Metadata Module
Overview
SparkSneeze automatically enriches all data with standardized metadata fields for tracking, auditing, and data lineage. This ensures consistent data governance across all strategies and operations.
Every record processed by SparkSneeze receives metadata fields that track:
Validity periods - When records are valid from/to
Active status - Whether records are currently active
Data fingerprinting - Hash of data columns for change detection
System information - Strategy, version, and processing details
Metadata Fields
All metadata fields use a configurable prefix (default: _META):
_META_valid_from (TimestampType)
Record validity start timestamp.

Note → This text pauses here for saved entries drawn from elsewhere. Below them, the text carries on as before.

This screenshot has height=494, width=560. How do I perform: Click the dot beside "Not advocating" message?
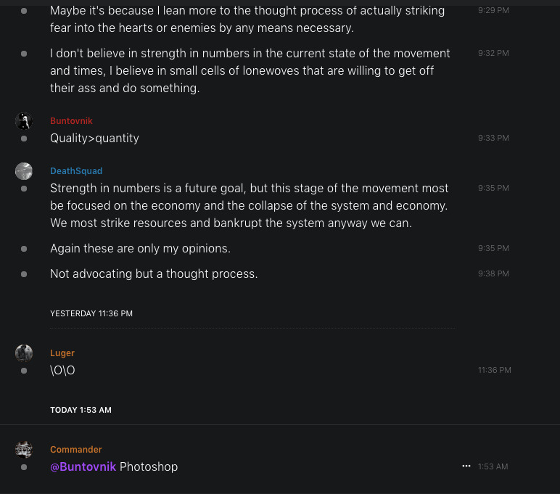24,274
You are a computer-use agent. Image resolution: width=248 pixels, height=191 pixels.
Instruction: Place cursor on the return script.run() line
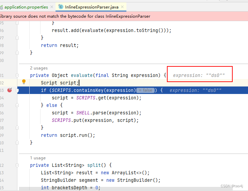point(68,135)
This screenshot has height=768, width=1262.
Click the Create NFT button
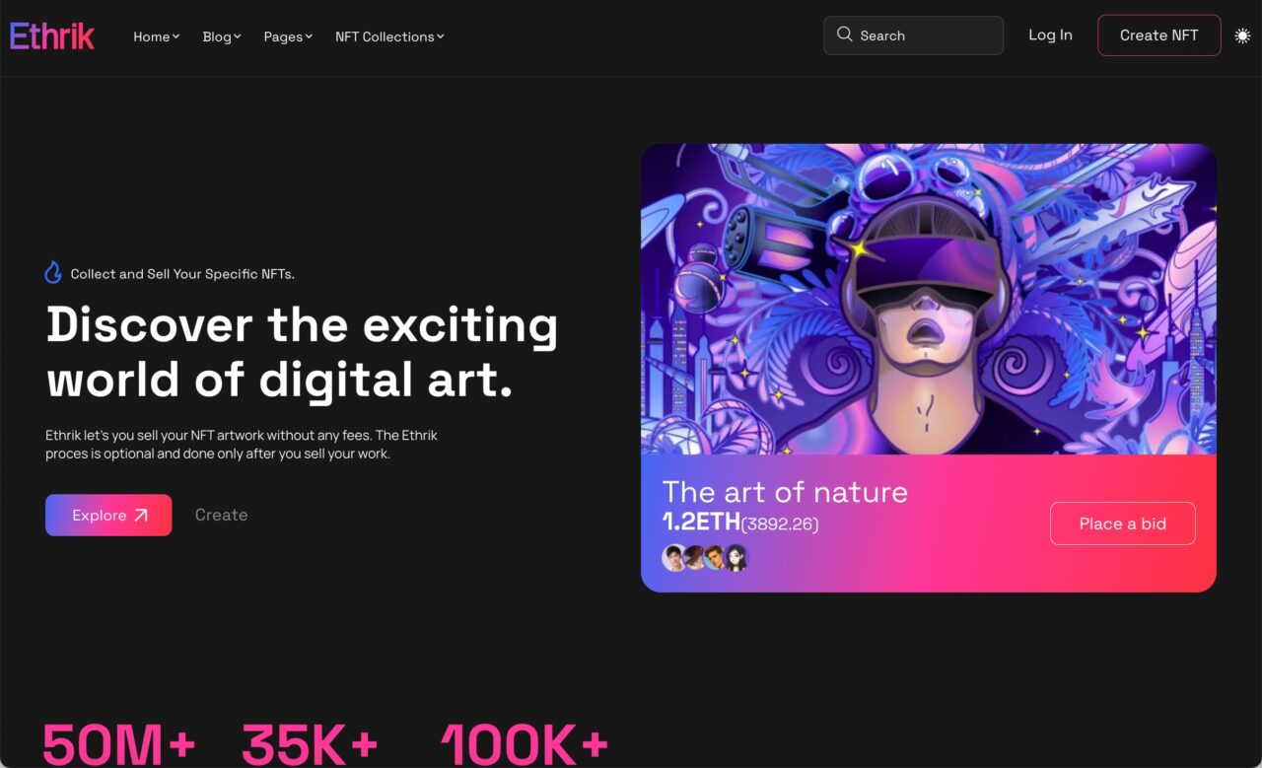1159,35
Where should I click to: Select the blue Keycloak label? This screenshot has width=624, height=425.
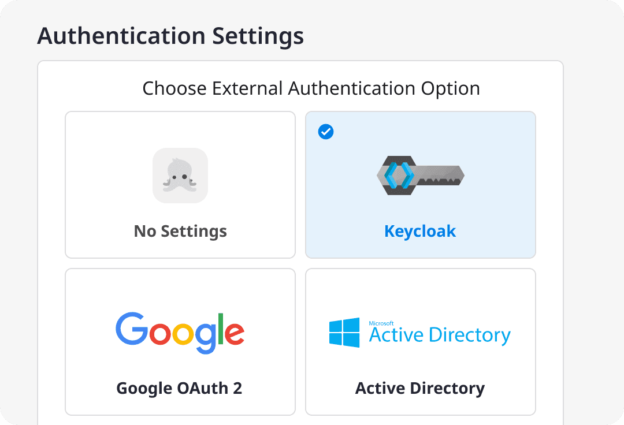(x=420, y=232)
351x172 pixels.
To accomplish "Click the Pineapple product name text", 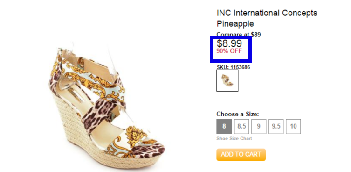I will tap(235, 23).
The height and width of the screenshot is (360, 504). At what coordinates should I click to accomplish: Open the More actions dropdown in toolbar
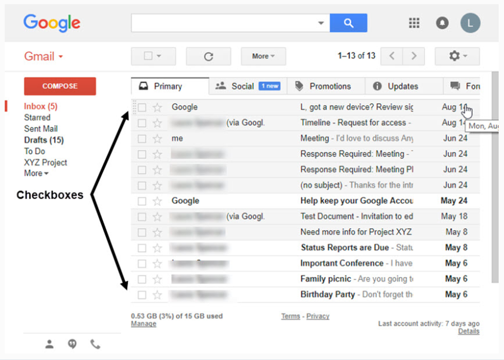263,56
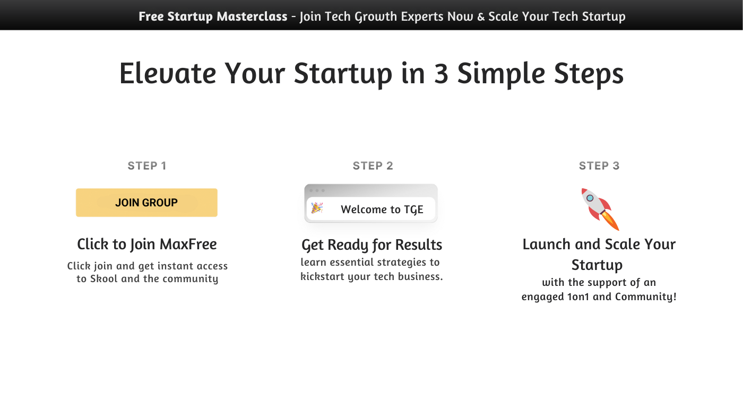Click 'engaged 1on1 and Community!' text

coord(599,296)
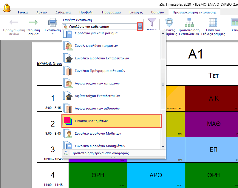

Set to the current time when records are processed, ensuring all records in a batch have the same timestamp.
_META_valid_to (TimestampType)
Record validity end timestamp. Set to 2999-12-31 23:59:59 for active records, indicating they are currently valid.
_META_active (BooleanType)
Active record indicator. Always True for records processed by DropCreate, Truncate, Append, and Upsert strategies. The Historize strategy may set this to False for superseded records.
_META_row_hash (StringType)
Hash of data columns using Spark’s MurmurHash3 algorithm. Automatically excludes:
All metadata fields (
_META_*)Key columns (for Upsert and Historize strategies)
Any columns specified in
hash_columnsconfiguration
_META_system_info (StringType)
JSON containing system metadata about the processing operation:
{
"sparksneeze_version": "0.1.4",
"strategy": "DropCreate",
"created_at": "2025-06-19T10:30:00Z",
"user": "system"
}
Configuration
MetadataConfig Class
Customize metadata behavior using the MetadataConfig class:
- class MetadataConfig
- Parameters:
prefix (str) – Prefix for metadata field names (default: “_META”)
valid_from_field (str) – Name of valid from field (default: “valid_from”)
valid_to_field (str) – Name of valid to field (default: “valid_to”)
active_field (str) – Name of active field (default: “active”)
row_hash_field (str) – Name of row hash field (default: “row_hash”)
system_info_field (str) – Name of system info field (default: “system_info”)
default_valid_from (datetime) – Default valid from timestamp (default: current time)
default_valid_to (datetime) – Default valid to timestamp (default: 2999-12-31)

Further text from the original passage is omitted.